In the Japanese American internment (1942-1945) the American military, with the help of the Census Bureau, sent 110,000 Japanese Americans to live in prison camps during the Second World War. All the Japanese Americans in the state of California were sent as well as some in Oregon, Washington, Arizona and about 1% of those in Hawaii. Two-thirds were American citizens! And yet despite that, they lost their freedom and most of their property without due process of law, without having done anything wrong.
The ACLU would not fight for their rights. And when their cases did get all the way to the Supreme Court, the Court said that Japanese Americans were a threat to the country – even though they had no solid proof of that, just the racist fears of other important white men.
The FBI, unlike the president, the generals, the newspaper editors and the Supreme Court, dealt in facts, not racist fears. They were against the internment: they had already rounded up all the Japanese Americans who might be a threat, just as they had rounded up all the German and Italian Americans who might be a threat too. The FBI knew that apart from a few crackpots Japanese Americans were not a danger.

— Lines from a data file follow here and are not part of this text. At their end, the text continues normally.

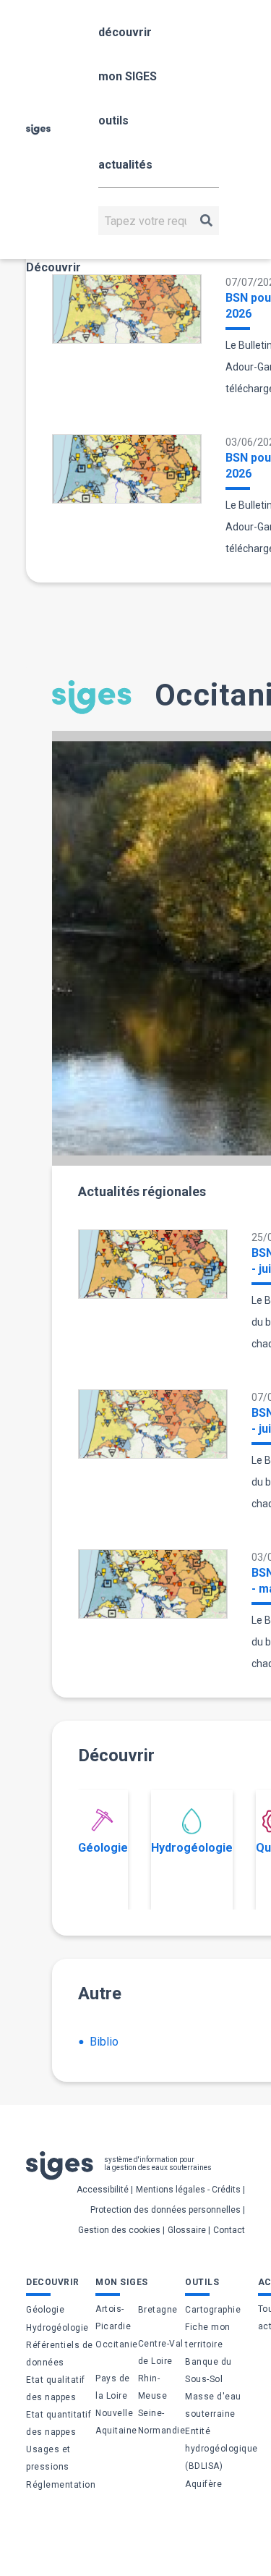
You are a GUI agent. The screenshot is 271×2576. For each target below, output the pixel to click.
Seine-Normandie (162, 2422)
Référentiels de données (59, 2354)
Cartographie (213, 2310)
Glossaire (187, 2230)
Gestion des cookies (119, 2230)
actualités (125, 164)
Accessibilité (103, 2190)
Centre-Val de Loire (161, 2352)
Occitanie (116, 2344)
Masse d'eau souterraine (213, 2405)
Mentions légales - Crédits (188, 2190)
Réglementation (60, 2485)
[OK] (206, 220)
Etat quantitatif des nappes (58, 2423)
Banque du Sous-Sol (208, 2370)
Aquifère (203, 2484)
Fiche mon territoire (208, 2336)
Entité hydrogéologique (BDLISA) (221, 2448)
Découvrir (53, 267)
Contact (229, 2230)
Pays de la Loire (112, 2387)
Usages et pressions (48, 2458)
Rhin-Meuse (153, 2387)
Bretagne (158, 2310)
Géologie (103, 1848)
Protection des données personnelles (165, 2210)
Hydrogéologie (192, 1848)
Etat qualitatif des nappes (55, 2388)
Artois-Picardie (113, 2317)
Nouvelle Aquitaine (116, 2422)
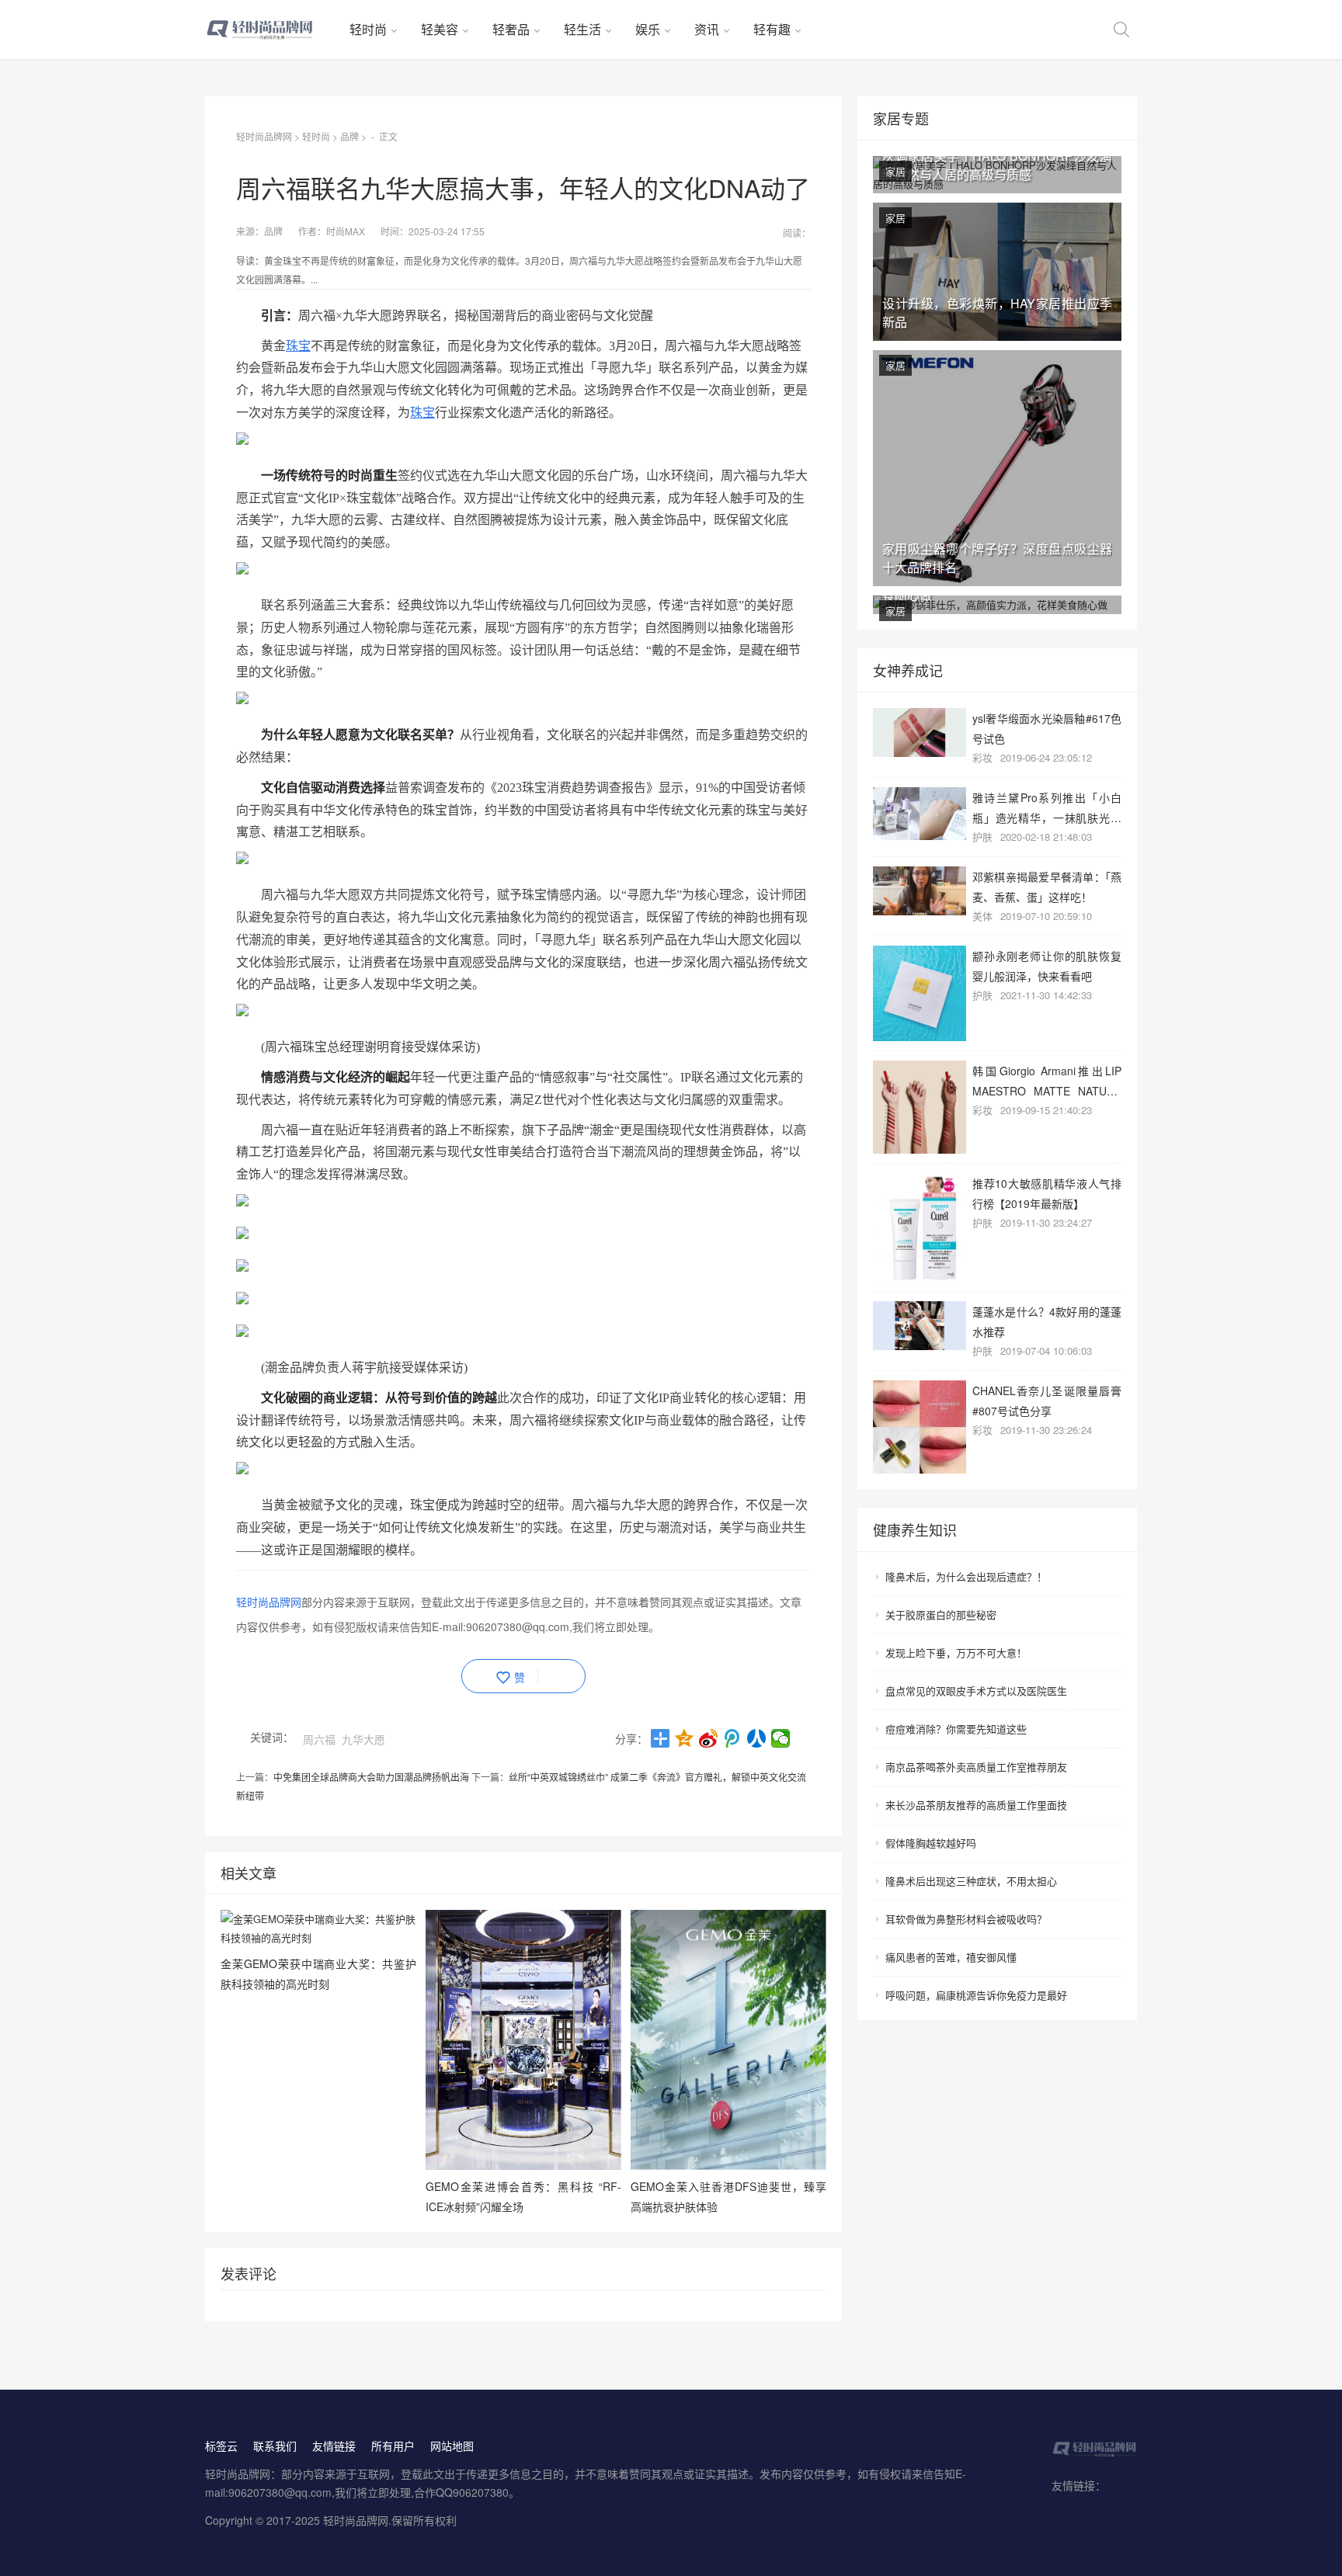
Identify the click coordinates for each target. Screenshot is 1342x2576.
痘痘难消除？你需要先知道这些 (956, 1728)
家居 (895, 171)
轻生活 (582, 29)
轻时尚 (368, 29)
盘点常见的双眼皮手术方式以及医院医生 (976, 1690)
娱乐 (647, 29)
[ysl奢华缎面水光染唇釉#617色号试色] (919, 732)
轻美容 (439, 29)
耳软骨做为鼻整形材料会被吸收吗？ (966, 1918)
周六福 (319, 1739)
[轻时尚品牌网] (271, 29)
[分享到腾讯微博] (732, 1738)
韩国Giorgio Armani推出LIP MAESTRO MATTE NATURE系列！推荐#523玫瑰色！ (1046, 1080)
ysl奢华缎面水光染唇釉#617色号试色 (1046, 727)
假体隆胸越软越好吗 (930, 1842)
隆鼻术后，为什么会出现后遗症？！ (966, 1576)
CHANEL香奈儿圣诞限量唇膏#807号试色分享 (1046, 1400)
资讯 (706, 29)
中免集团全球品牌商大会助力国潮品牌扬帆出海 (371, 1776)
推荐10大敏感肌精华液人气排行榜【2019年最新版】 (1046, 1192)
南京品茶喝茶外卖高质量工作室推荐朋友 (976, 1766)
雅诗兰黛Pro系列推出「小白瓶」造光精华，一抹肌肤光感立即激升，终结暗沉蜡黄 (1046, 807)
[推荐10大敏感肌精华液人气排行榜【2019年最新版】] (919, 1227)
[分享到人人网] (757, 1738)
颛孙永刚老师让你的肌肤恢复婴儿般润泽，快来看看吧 (1046, 965)
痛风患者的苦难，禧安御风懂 (951, 1956)
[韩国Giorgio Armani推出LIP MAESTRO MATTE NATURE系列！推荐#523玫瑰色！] (919, 1107)
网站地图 (452, 2445)
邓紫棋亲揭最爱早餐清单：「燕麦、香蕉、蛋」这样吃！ (1046, 886)
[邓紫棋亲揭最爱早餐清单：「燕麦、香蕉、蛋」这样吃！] (919, 890)
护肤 (982, 836)
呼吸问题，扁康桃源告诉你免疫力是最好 (976, 1995)
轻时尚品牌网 (264, 136)
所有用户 (393, 2445)
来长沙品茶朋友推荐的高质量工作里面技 (976, 1804)
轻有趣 (772, 29)
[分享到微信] (781, 1738)
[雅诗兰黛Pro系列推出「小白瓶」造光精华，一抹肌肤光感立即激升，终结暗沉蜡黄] (919, 813)
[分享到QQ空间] (684, 1738)
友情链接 (334, 2445)
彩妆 (982, 757)
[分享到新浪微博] (708, 1738)
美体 (982, 915)
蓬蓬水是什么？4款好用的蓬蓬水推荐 (1046, 1321)
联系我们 (275, 2445)
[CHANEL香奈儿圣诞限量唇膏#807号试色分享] (919, 1427)
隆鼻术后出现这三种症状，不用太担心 (971, 1880)
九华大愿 (363, 1739)
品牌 (349, 136)
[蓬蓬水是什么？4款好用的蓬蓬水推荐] (919, 1325)
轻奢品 (511, 29)
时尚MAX (345, 231)
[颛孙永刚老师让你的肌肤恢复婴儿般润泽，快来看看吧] (919, 993)
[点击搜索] (1121, 29)
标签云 (221, 2445)
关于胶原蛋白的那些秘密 (940, 1614)
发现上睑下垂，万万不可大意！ (956, 1652)
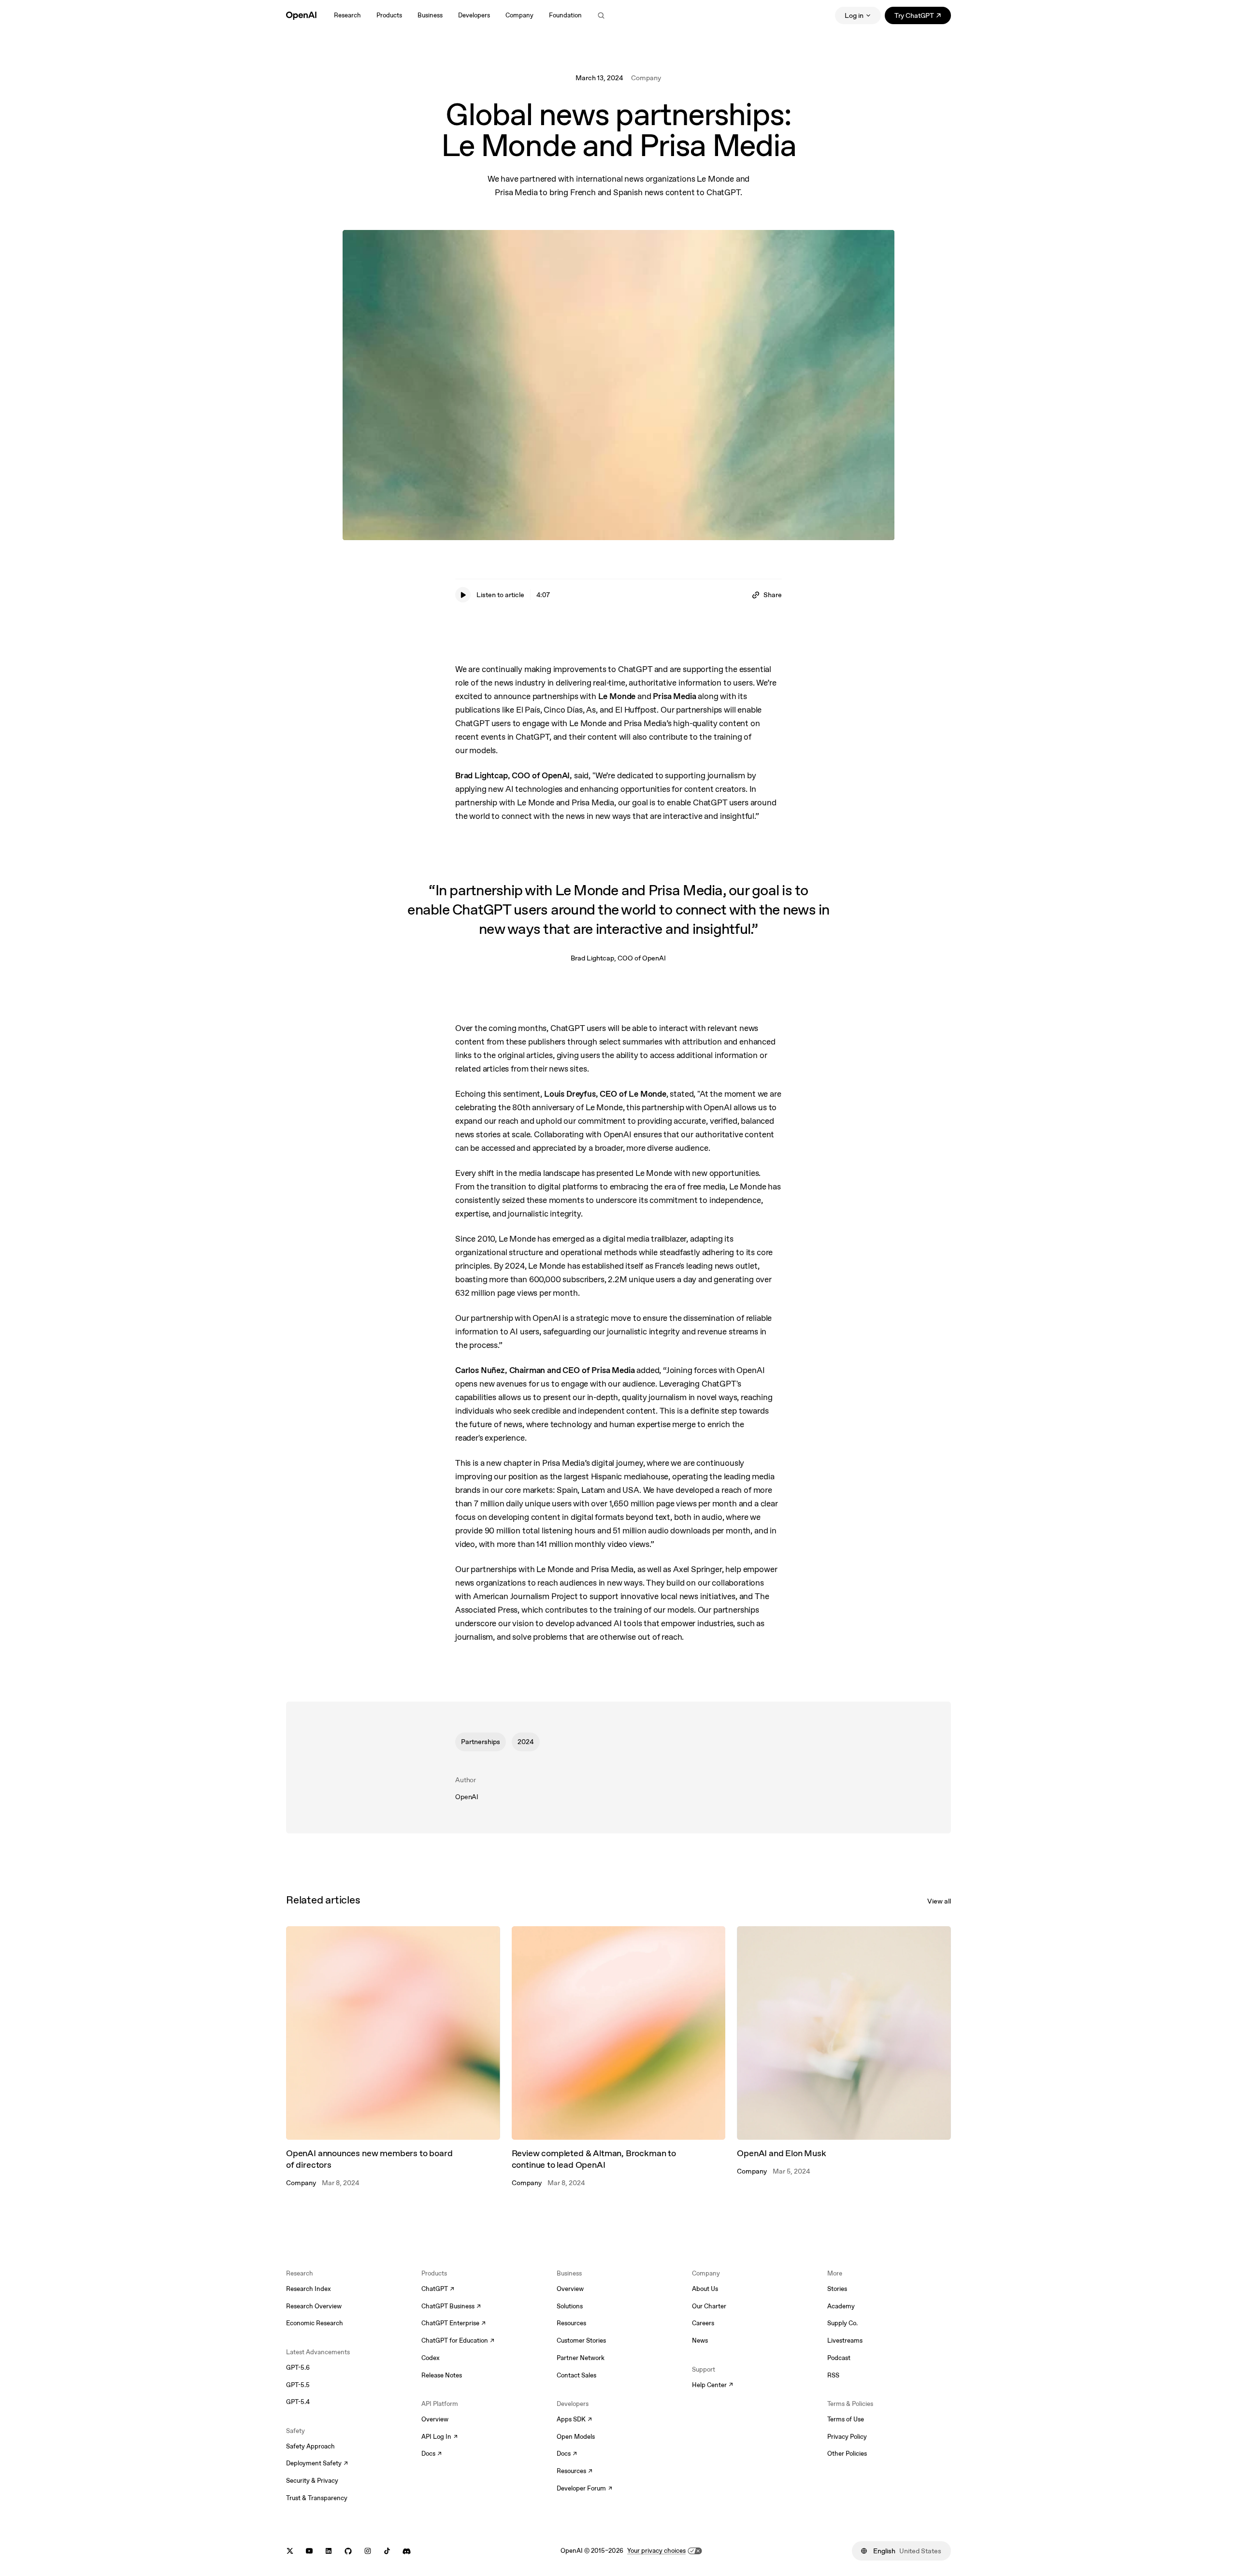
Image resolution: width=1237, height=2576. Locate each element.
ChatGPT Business (451, 2307)
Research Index (308, 2288)
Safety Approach (310, 2446)
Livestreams (845, 2340)
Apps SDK (574, 2420)
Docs (431, 2454)
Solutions (570, 2306)
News (700, 2340)
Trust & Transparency (316, 2498)
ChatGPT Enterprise (453, 2323)
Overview (434, 2419)
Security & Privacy (312, 2480)
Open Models (576, 2436)
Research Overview (314, 2306)
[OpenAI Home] (301, 15)
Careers (703, 2323)
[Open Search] (601, 15)
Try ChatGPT (922, 17)
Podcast (838, 2357)
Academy (841, 2306)
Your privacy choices (656, 2550)
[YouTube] (309, 2551)
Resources (571, 2323)
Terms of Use (845, 2419)
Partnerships (480, 1742)
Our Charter (709, 2306)
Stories (837, 2288)
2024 (526, 1742)
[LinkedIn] (328, 2551)
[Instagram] (368, 2551)
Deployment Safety (317, 2464)
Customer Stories (581, 2340)
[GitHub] (348, 2551)
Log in (854, 15)
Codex (430, 2357)
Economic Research (314, 2323)
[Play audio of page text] (463, 594)
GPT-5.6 (298, 2367)
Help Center (712, 2385)
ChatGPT (437, 2289)
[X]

But while whites could see Italian and German Americans, fellow whites, as individuals and know that few of them were a threat – even with German U-boats right off the east coast – their racism did not allow them to see Japanese Americans that way.
Everything that could be used against them was used against them:
They were successful farmers – proof that they wanted to take over.
They seemed so innocent – proof that they were hiding some terrible plot.
A third were still citizens of the Japanese Empire – proof that their loyalties still lie with Japan (overlooking the fact that foreign-born Japanese were barred by law from becoming citizens and that most of those interned were in fact American citizens!)
Many had taken on White American ways – proof that they are trying to fool white people.
Even white racism was used to excuse further white racism:
Whites would not hire Japanese workers – so the Japanese must hate whites and want to get back at them.
Whites thought the Japanese all looked alike – so how could they tell who to trust?
Whites had a hard time reading Japanese faces – so how could they tell what they were thinking?
It was assumed rather that proved that Japanese Americans, because of their race, had more loyalty to Japan, a country most had never even seen, than to America.
It was racism not military necessity that drove this. After all, Hawaii, the home of the Pacific Fleet, had more Japanese Americans than California – about a third of all Hawaiians were Japanese American - and yet only 1% of them were interned.
Years later President Ford apologized. In 1988 everyone who had been interned who was still alive received $20,000 from the government.